## Objective
Write out the data from its first line through the line containing "coord(576,436)", including that line, and copy each line verbatim.

## Data in this exercise
◆ ◆ ◆ ◆

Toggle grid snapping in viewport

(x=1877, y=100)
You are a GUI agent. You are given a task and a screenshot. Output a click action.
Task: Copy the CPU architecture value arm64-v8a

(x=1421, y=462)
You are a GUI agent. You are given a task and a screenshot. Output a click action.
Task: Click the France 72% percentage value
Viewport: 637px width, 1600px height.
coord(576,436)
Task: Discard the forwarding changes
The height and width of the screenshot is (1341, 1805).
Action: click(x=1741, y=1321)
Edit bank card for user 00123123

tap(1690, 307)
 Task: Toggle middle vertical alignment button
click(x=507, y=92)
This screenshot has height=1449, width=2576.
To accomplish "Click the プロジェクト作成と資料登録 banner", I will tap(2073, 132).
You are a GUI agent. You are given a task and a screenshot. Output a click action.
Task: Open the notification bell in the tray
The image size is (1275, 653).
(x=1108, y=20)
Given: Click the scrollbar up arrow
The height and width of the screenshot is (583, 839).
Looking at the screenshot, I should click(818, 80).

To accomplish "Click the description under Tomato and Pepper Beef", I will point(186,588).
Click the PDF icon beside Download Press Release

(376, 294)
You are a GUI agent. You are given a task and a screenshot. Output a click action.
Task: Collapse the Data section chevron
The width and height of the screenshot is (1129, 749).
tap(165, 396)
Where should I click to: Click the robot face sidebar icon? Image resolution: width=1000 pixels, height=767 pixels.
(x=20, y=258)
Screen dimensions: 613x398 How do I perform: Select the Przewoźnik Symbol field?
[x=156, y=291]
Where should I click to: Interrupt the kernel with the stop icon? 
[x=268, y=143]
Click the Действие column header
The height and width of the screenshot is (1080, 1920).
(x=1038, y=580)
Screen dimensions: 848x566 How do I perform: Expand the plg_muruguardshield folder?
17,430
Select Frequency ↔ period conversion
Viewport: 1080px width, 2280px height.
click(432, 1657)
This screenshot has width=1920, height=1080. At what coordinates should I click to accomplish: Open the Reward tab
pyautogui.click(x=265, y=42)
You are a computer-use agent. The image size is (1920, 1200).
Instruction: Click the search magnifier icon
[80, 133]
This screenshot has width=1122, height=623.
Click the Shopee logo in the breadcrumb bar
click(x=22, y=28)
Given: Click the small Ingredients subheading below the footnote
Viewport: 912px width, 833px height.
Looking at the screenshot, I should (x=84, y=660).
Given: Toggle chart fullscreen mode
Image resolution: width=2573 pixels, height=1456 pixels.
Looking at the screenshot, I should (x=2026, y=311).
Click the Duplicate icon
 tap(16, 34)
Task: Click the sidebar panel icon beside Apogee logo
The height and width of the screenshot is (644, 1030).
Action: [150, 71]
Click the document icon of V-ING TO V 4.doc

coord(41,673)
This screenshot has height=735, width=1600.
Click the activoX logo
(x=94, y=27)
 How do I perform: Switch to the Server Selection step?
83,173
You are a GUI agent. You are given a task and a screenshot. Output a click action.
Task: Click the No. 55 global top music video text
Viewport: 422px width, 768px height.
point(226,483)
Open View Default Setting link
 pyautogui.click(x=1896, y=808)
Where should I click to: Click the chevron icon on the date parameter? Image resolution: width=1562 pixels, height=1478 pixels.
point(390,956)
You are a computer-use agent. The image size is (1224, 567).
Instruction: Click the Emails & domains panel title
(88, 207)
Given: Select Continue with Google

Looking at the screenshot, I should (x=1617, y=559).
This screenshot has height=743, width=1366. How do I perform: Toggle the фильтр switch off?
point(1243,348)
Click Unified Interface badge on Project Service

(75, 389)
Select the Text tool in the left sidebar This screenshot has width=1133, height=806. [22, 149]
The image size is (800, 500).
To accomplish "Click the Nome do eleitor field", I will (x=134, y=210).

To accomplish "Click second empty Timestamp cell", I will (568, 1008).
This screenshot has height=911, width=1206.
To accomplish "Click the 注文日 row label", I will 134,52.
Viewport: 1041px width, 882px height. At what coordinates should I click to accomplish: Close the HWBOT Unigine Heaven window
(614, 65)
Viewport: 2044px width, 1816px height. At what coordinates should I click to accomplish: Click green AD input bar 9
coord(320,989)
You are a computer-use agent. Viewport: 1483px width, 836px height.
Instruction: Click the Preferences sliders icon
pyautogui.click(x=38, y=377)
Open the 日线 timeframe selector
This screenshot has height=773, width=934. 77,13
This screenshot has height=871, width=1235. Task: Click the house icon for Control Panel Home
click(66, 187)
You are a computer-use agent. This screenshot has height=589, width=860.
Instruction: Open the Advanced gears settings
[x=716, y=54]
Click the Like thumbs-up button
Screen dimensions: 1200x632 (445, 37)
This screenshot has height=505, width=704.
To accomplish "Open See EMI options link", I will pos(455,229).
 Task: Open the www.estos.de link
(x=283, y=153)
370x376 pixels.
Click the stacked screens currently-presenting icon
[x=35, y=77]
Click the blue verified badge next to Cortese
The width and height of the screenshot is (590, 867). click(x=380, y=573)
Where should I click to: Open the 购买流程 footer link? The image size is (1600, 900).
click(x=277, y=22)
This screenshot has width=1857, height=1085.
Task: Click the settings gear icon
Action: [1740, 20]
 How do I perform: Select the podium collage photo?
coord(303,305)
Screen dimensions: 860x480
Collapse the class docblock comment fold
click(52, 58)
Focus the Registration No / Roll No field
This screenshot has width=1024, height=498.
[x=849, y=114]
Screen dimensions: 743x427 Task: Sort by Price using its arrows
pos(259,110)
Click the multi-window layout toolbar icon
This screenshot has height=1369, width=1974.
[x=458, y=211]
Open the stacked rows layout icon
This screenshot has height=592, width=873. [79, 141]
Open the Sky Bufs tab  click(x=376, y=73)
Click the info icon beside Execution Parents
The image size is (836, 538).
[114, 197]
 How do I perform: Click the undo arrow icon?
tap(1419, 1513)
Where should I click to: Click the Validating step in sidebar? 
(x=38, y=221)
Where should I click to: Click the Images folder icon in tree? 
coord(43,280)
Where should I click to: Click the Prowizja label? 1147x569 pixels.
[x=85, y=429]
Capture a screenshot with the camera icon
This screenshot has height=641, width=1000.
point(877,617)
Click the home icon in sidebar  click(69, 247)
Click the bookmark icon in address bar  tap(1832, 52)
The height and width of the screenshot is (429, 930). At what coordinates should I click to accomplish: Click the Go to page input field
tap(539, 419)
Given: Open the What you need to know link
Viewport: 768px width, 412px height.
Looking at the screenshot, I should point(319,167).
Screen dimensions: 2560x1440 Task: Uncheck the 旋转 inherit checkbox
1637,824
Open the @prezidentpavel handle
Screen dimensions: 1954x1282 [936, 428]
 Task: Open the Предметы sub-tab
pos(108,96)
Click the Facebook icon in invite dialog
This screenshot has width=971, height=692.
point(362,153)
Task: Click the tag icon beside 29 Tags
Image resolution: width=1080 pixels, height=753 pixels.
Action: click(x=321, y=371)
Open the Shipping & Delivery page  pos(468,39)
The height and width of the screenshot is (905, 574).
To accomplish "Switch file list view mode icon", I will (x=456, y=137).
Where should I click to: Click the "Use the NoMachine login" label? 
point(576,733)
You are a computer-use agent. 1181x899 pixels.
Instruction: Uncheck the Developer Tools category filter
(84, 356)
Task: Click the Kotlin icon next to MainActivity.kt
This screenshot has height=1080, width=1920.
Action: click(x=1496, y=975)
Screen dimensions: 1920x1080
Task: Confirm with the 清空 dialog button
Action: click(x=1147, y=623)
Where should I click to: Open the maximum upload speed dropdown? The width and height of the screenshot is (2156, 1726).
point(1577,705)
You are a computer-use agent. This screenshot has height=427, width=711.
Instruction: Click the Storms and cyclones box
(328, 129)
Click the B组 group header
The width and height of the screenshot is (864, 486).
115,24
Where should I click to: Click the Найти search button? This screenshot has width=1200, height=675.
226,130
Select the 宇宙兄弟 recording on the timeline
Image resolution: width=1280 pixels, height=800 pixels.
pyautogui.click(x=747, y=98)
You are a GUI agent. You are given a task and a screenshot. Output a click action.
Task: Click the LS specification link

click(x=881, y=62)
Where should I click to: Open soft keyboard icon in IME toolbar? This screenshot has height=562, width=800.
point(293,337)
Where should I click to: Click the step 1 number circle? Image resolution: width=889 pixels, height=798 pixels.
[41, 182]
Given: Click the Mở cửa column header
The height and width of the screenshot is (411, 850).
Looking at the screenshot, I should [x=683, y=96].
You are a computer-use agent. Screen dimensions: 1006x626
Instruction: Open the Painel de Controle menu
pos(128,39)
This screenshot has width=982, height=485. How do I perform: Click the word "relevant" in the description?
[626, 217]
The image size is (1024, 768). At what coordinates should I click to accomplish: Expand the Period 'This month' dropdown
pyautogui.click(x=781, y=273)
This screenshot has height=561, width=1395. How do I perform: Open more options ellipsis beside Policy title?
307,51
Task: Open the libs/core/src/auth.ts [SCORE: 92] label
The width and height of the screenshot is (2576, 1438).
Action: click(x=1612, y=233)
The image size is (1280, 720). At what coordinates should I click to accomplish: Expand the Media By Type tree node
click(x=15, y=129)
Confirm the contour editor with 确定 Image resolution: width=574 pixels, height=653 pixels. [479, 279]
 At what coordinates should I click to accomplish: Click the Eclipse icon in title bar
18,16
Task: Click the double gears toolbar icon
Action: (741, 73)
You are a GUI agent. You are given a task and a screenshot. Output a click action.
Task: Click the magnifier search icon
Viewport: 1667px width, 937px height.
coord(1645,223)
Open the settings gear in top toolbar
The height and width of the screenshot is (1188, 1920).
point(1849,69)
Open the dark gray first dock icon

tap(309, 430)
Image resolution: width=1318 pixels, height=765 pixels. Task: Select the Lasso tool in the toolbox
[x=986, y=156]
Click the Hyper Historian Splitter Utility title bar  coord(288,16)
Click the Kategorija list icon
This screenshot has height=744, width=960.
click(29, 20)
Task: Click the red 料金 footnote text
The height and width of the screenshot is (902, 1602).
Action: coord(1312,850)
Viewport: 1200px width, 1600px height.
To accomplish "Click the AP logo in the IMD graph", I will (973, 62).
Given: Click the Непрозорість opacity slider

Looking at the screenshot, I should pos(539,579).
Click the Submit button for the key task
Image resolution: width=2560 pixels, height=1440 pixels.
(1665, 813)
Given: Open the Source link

◆ ◆ ◆ ◆

## Response below
Toggle grid snapping in viewport

(x=1877, y=100)
You are a GUI agent. You are given a task and a screenshot. Output a click action.
Task: Copy the CPU architecture value arm64-v8a

(x=1421, y=462)
You are a GUI agent. You are given a task and a screenshot. Output a click action.
Task: Click the France 72% percentage value
Viewport: 637px width, 1600px height.
coord(576,436)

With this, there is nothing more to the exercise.